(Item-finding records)
===
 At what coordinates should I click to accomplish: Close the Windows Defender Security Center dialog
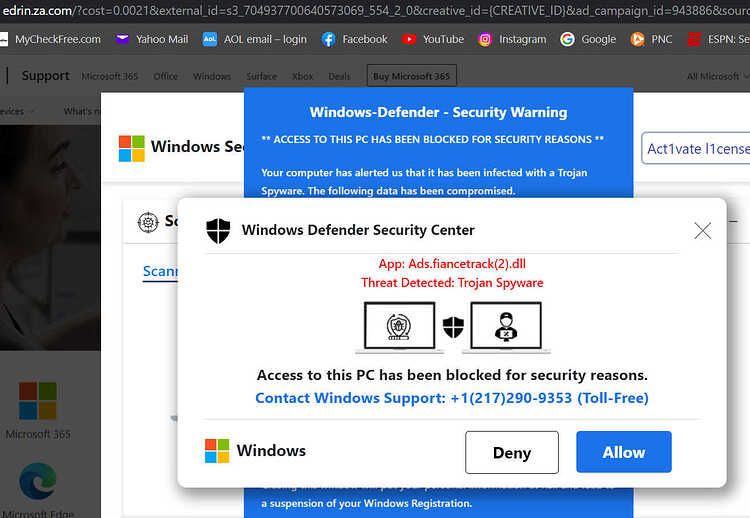tap(703, 231)
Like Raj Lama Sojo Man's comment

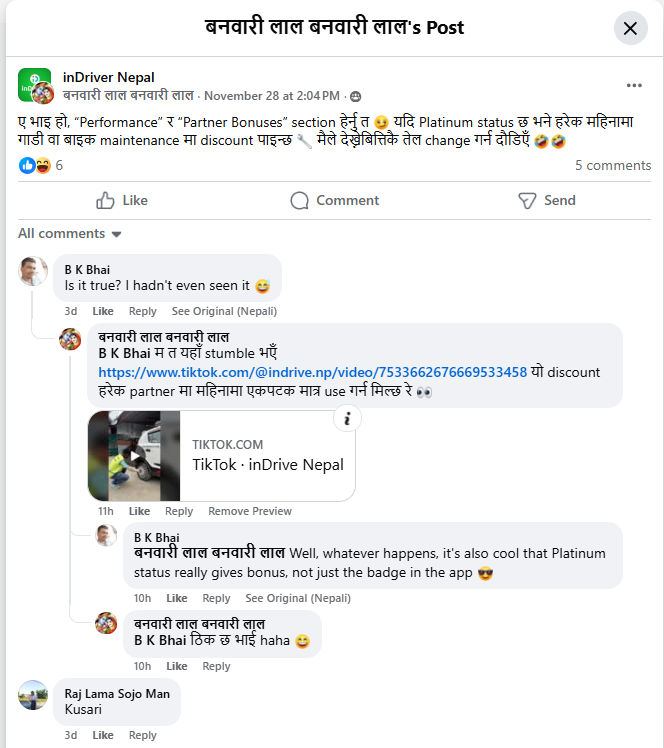pos(103,735)
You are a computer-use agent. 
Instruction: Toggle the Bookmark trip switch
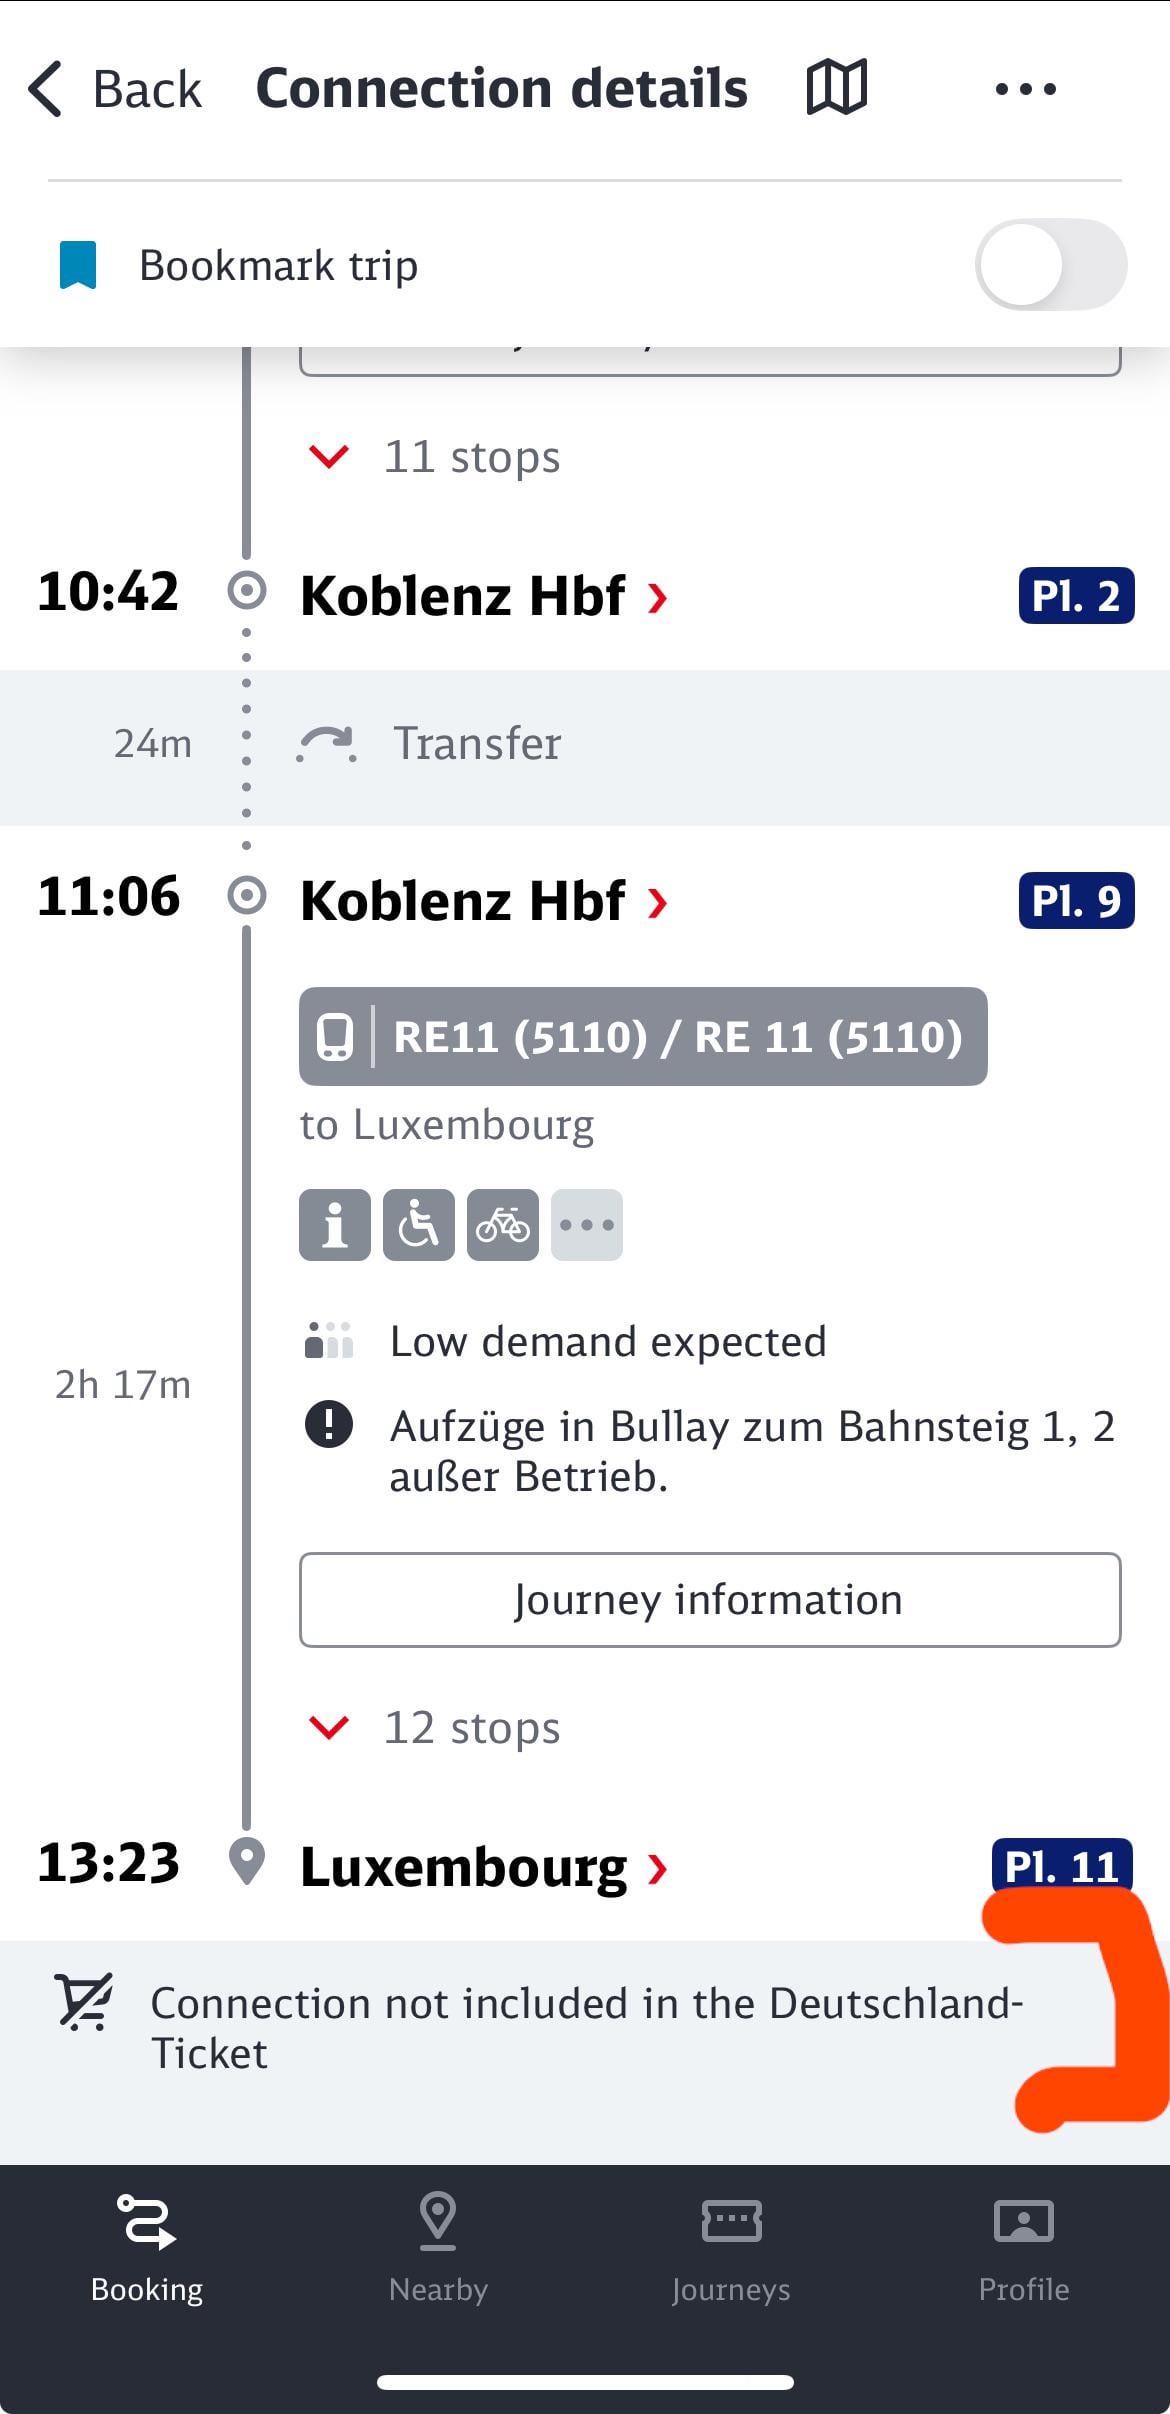[x=1050, y=265]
===
_What you are asked to do_
Could you rewrite everything from the line containing "Like Raj Lama Sojo Man's comment" down to the end of the records, with "Toggle" replaced by "Turn on" and nothing else changed? Leave the pictures out of your answer.

_Result of this task_
Like Raj Lama Sojo Man's comment

pos(103,735)
You are a computer-use agent. 
Instruction: Turn on the Bookmark trip switch
[x=1050, y=265]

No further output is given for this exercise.